Due to overlapping routes of transmission, many people are infected with both HIV and HBV. Although the viruses are not related, some nucleoside/nucleotide analog drugs are active against both, including tenofovir, lamivudine (3TC; Epivir), and emtricitabine (FTC; Emtriva).

Theodora de Vries-Sluijs from Erasmus University Medical Center in the Netherlands and colleagues investigated the long-term efficacy and kidney safety of tenofovir administered to HIV/HBV coinfected patients as part of a complete ART regimen.

This prospective cohort study included 102 coinfected participants at 6 centers in the Netherlands who were treated with tenofovir, either as their sole anti-HBV drug or in combination with lamivudine or emtricitabine. 33 patients had taken lamivudine previously and developed resistance mutations. At baseline 80% had detectable HBV DNA viral load > 20 IU/mL. Participants were followed for an average of 4.5 years.


Among 67 patients who had detectable HBV DNA at baseline and were hepatitis B "e" antigen (HBeAg) positive, 92% experienced virological response (HBV DNA < 20 IU/mL) after 5 years of treatment.

Response rates did not differ significantly between patients with or without lamivudine resistance at baseline.

46% of these patients experienced HBeAg loss and 12 achieved hepatitis B surface antigen (HBsAg) loss.

Among 15 baseline detectable HBeAg negative patients, 100% experienced virological response after 4 years of treatment.

2 of these individuals (13%) experienced HBsAg loss.

20 participants (20%) -- all HBeAg negative -- had undetectable HBV DNA at baseline.

During a median follow-up period of 52 months, all but 1 (95%) inthis group maintained undetectable HBV viral load.

2 of these patients (10%) experienced HBsAg loss.

HBV viral decay occurred at similar rates in people with and without lamivudine resistance mutations.

Overall, 1 patient developed a combination of drug resistance mutations for anti-HBV drugs and experienced virological breakthrough.

3 people (3%) discontinued tenofovir due to elevated serum creatinine levels, an indicators of possible kidney dysfunction.

The estimated decrease in kidney function after 5 years on tenofovir was 9.8 mL/min/1.73 m2, and was most pronounced shortly after starting the drug.

3 patients -- all with cirrhosis at baseline -- developed hepatocellular carcinoma during follow-up.

"[Tenofovir], administered as part of antiretroviral therapy, is a potent anti-HBV agent with a good resistance profile throughout 5 years of therapy," the investigators concluded. "Only small non-progressive decreases in renal function were observed."

It is well know that anti-HIV drugs must be used in combination regimens to prevent drug resistance, but the issue of whether to start hepatitis B treatment with combination therapy or sequential monotherapy remains a point of controversy.
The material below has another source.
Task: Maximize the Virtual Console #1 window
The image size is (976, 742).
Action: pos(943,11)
In an accompanying editorial, Maurizio Bonacini from the HIV-Liver Clinic at California Pacific Medical Center wrote, "In HIV/HBV coinfected patients, the frequent usage of Truvada makes the peace between proponents of sequential monotherapy and those who suggest that combination therapy may be needed from the beginning."
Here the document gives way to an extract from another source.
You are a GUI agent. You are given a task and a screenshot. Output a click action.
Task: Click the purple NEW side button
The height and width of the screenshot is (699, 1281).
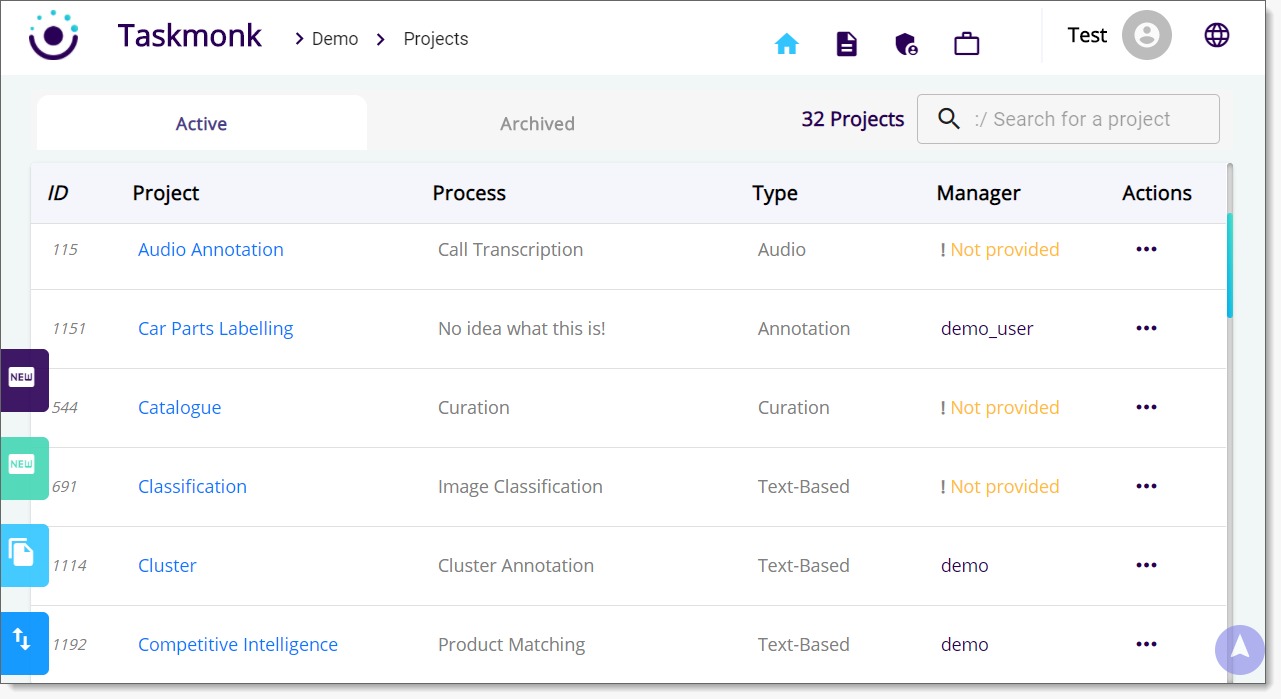(23, 379)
Investigator affiliations: Departments of Internal Medicine-Infectious Diseases, Gastroenterology & Hepatology, Virology, and Biostatistics, Erasmus MC University Medical Center, Rotterdam, Netherlands; Department of Medical Microbiology, Center for Infection and Immunity Amsterdam, Academic Medical Center, Amsterdam, Netherlands; Department of Internal Medicine, Division of Infectious Diseases, Tropical Medicine and AIDS, Academic Medical Center, Amsterdam, Netherlands; Department of Internal Medicine-Infectious Diseases, University Medical Center, Utrecht, Netherlands; Department of Internal Medicine, Rijnstate Hospital, Arnhem, Netherlands; Department of Internal Medicine, Slotervaart Hospital, Amsterdam, Netherlands.



T de Vries–Sluijs, J Reijnders, B Hansen, and others. Long-term therapy with tenofovir is effective for patients co-infected with human immunodeficiency virus and hepatitis B virus. Gastroenterology 139(6): 1934-1941 (free full text). December 2010.

M Bonacini. Virologic and clinical outcomes in HIV/HBV coinfected patients on tenofovir-containing HAART. Gastroenterology 139(6): 1827-1829. December 2010.